Above all, AI helps make processes more robust. The models quickly identify which parameters lead to which outcomes, enabling more targeted quality assurance. As a result, battery cell development becomes less a matter of trial and error and more a data-supported process.

A specialist in a protective suit holds a cylindrical battery cell above further cells in a blue transport crate at the BMW Group’s Cell Recycling Competence Centre (CRCC).

Shorter storage times
thanks to fast AI.

Particularly exciting is the fact that the prediction models do more than shorten test runs: they also have the potential to fundamentally transform one of the stages in the production process. Until now, battery cells had to be stored at a specific temperature after initial charging, before further processing could take place. This storage period – known as “quarantine” – costs both time and storage capacity.

In the future, however, AI systems may be able to fully analyse battery cells at a much earlier stage. If successful, this could make quarantine largely obsolete – marking a significant step forward in production.

A BMW Group employee with a tablet uses an AI-supported prediction model for battery cell production.

How data
support better decisions.

At the heart of this AI-driven approach lies a very clear idea: a deeper understanding of production data enables more precise control of production.
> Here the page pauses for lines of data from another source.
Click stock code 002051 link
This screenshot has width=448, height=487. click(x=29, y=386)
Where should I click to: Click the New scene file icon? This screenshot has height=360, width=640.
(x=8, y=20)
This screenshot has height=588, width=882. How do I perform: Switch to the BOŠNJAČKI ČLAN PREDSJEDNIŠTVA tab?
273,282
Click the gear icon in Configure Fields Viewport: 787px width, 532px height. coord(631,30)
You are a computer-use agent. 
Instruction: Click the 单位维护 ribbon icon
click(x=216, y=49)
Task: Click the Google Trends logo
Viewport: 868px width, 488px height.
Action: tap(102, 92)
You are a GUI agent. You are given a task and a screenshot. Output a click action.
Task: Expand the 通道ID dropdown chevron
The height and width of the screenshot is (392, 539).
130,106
Patterns within the data reveal how specific settings affect performance, quality and costs, allowing predictions to support better-informed decisions.

This is particularly relevant in battery cell production, where even the tiniest deviation from defined standards can ultimately impact a cell’s performance, efficiency and stability.
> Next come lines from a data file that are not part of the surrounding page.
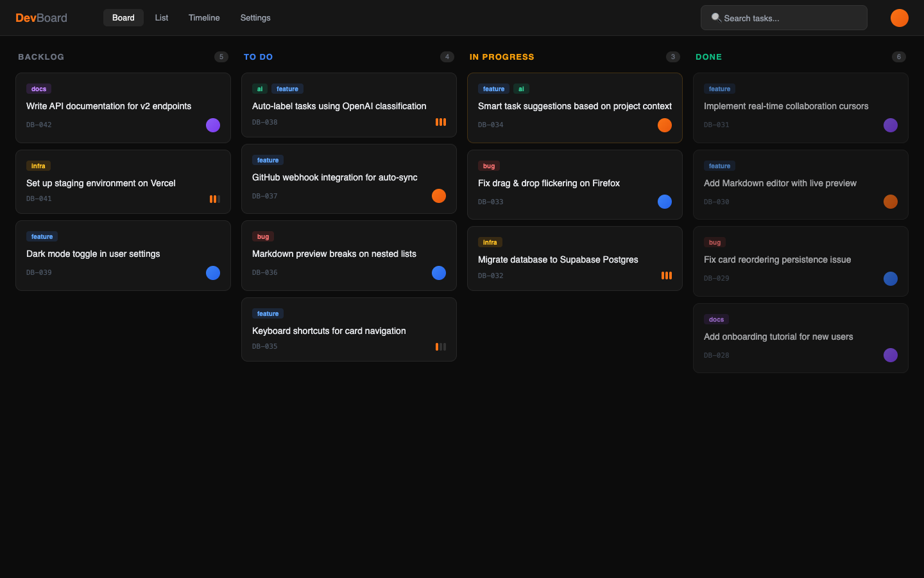Click the priority bars on Migrate database card
This screenshot has width=924, height=578.
click(x=667, y=276)
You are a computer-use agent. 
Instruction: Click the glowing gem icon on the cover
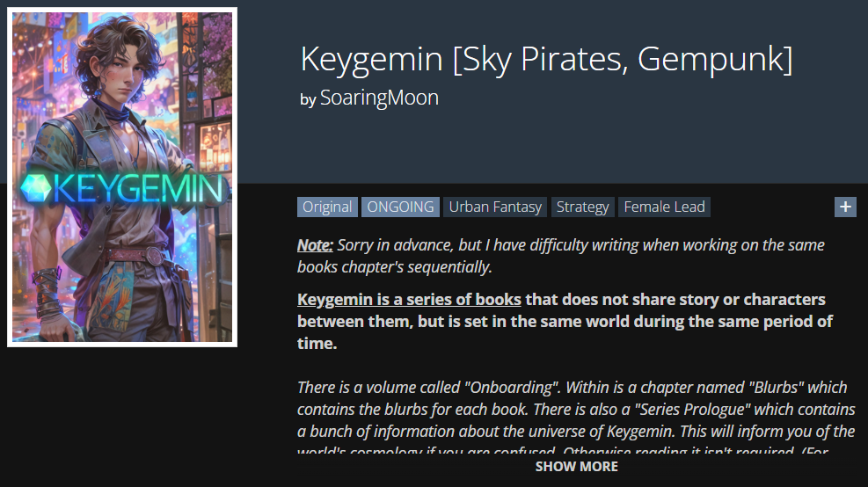(36, 189)
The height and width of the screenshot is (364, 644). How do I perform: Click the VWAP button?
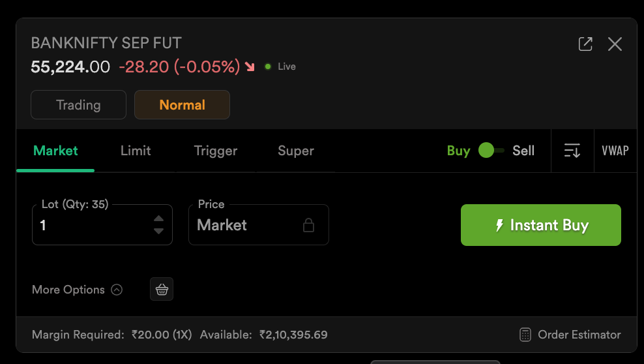[615, 151]
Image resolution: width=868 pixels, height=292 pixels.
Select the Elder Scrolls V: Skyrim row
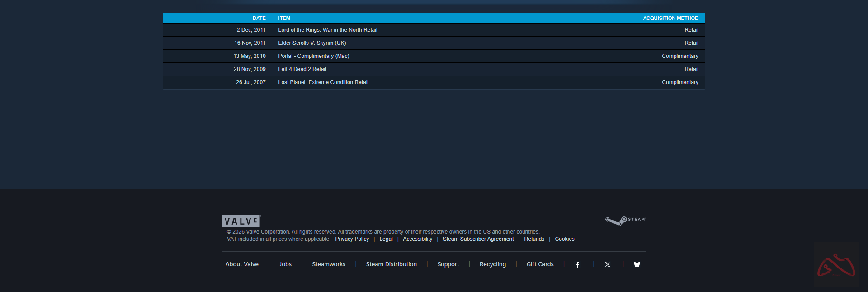tap(312, 43)
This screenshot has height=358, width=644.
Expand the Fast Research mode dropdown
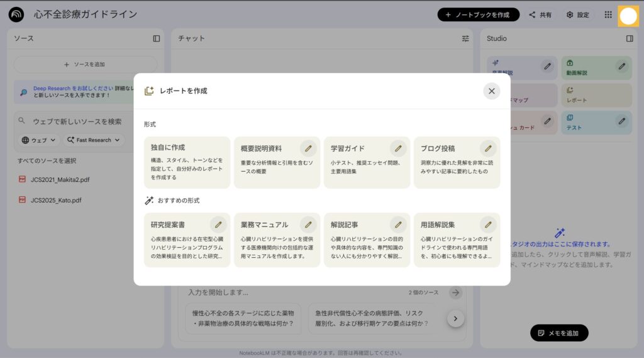(93, 140)
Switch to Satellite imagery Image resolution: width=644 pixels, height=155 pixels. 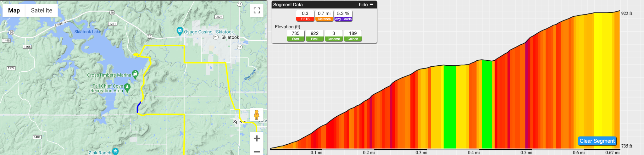[42, 10]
Cylindrical cells pass through cell assembly at the BMW Group, before being handed over for formation.

From pilot to practice.

The BMW Group is already thinking beyond pilot operations. “We are working on scaling the newly developed AI models from the prototype environment,” explains Christian Siedelhofer, Head of Technology Development Lithium-Ion Battery Cells at the BMW Group. Another option, he adds, is to enable cell producers to apply the process themselves. “We are also examining to what extent these models are suitable for additional use cases within our production network.”

The BMW Group shows clearly that AI is not an isolated research area, but a tool for industrial practice. If the models prove their worth at scale, they could be deployed at multiple points along the value chain.

Battery cell expertise
across every stage of the process.

The BMW Group is laying the foundation for this approach through its consolidated expertise along the value chain. At the BCCC in Munich, battery cells of the future are developed; the Cell Manufacturing Competence Centre (CMCC) in Parsdorf transfers the best battery concepts into near-series production; and the Cell Recycling Competence Centre (CRCC) in Salching and its partner Encory GmbH are advancing direct recycling together.

The BMW Group, then, brings together its expertise in development, production and recycling. And it is within this integrated context that AI can realise its full potential – not only optimising individual process steps, but also making knowledge available for use across the entire chain.

Collaboration with the University of Zagreb:
Research meets practice.

These advances come as part of Insight, a joint research project with the Centre of Excellence for Robotic Technology (CRTA) at the University of Zagreb, running since 2024. Based in the Croatian capital, the university contributes expertise in engineering, electrical engineering and IT. Doctoral candidates and undergraduate students structure production data and use it to develop AI models that optimise performance, quality and costs.

Beyond technological innovation, the Insight project also supports talent development. “Our joint project gets doctoral candidates and students interested in AI and battery cells, and in the exciting work we do at our battery cell competence centres,” says Stefan Kershcer, head of Technology Development Battery Cells at the BMW Group. “We are delighted when young talents decide to embark on a career with our company.”